И, пройдя несколько десятков метров:

— Провожать меня не надо. Мне тут... недалеко.— И протянула руку.

Андрей сжал её ладонь, не торопился выпускать.

— Постоим здесь. Несколько минут. Я понимаю вашу занятость... вас ожидают дома: семья, муж — и неловко вам тут быть со мной — от товарищей, от знакомых, но что же мне делать, если...

— Не нужно, Андрей, не продолжайте,— взяла его Мария за руку и при лунном полумраке заглянула в лицо.— Семьи у меня нет, муж меня не ждет, вы за это не беспокойтесь. Я только на днях ушла от мужа, и теперь мы с Васильком снимаем квартиру вот здесь, недалеко. Вы, я вижу, удивлены, а я нет, не удивляюсь. Бросила одного мужа, а теперь... второго. Вот я такая... женщина. С печальной улыбкой, как бы извиняясь, смотрела Мария в глаза Андрею. В её голосе не было тоскливой безысходности, горького упрека и разочарования собой. Андрей понял все это своим чутким сердцем и — помимо своей воли, опять же, одним только сердцем — простил её, и понял, и пожалел.

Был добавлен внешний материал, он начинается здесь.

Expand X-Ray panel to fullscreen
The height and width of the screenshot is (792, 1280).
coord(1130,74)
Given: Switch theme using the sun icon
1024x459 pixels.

— Что ж, в жизни бывает всякое,— сказал Андрей.— Другие вас поймут, не осудят. Вы только верьте друзьям. Их-то, друзей, не бросайте.

Андрей понимал, что говорит не подходящие к моменту, сумбурные, первопопавшиеся слова; но где-то в глубине сердца у него теплились другие, и он хотел сказать, что вины её нет, и что судьба к ней оказалась несправедливой, и что все огорчения её пройдут, изгладятся из памяти, стоит лишь ей этого захотеть. Так думал Андрей, глядя ей в глаза.

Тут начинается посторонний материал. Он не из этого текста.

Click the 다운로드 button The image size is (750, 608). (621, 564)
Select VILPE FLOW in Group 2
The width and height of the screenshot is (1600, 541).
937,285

— Я вас понимаю,— сказал наконец он тихо.

— Спасибо.— Она пожала ему руку и пошла.

Андрей ещё долго стоял на том месте, где оставила его Мария.

Не включая свет в коридоре общей квартиры, ощупью пробиралась Маша в маленькую комнатку — свое новое жилище, которое она сняла у одинокой женщины. Два-три года назад эта женщина ходила к Каировым убирать квартиру. Маша щедро оплачивала её труды, дарила платья, одежду, а теперь вдруг пришла к ней и попросилась на временное житье. Случилось это в тот день, когда Борис Фомич устроил ей сцену ревности. Как только он ушел в институт, она собрала чемоданчик — взяла необходимое, свое, нажитое на свои деньги — и ушла из дому. Ничего не сказала, не написала двух слов — ушла совсем, навсегда, как уходят люди из жизни. Легко оторвался от сердца старый, привычный мир; поняла вдруг, что удобства жизни, красивые вещи не могут сами по себе иметь над человеком власти, по крайней мере над ней. Вот бросила она их и не жалеет. В субботу пойдет в детский садик, возьмет за ручку Василька и поведет в другой дом. Между ними произойдет примерно такая беседа (именно такая и произошла).

— Мама, куда мы идем?

— Домой, Василек.

— Но нам же идти вон в ту сторону.

— Это мы раньше ходили в ту сторону. Теперь мы там не живем. Мы теперь живем в другом месте.

— Но где же мы живем, мама, и почему мы перешли на новое место?

— Сейчас ты увидишь нашу новую квартиру.

А почему мы перешли на новое место, я расскажу тебе позже, когда ты подрастешь. Но ты, Василек, не беспокойся. Нам будет лучше на новом месте.

Да, именно такая беседа и произошла у нее с сыном.

Не включая свет, Мария раскрыла платяной шкаф, долго стояла, держась за его дверцу. Свет уличного фонаря веселым зайчиком играл на хромированном уголке кровати, падал на белую стену у двери, где была прибита вешалка. Два платья и плащ прильнули к стене, точно человеческие фигурки. Маше стало немножко страшно, она прикрыла заскрипевшую дверцу шкафа, подошла к окну. В кроне тополей синел клочок ночного летнего неба. Не было облаков, холодно блистали звезды,— синяя бездна спустилась к верхушкам деревьев, и все застыло, оцепенело, все погрузилось в тишину. На минуту Маше почудилось, что и она вместе со всеми земными предметами опускается куда-то вниз, где нет ни шума городской жизни, ни забот, ни волнений.

Гребешком по кроне прошелся ветерок, листья проснулись. Их слабый лепет напомнил Маше аплодисменты.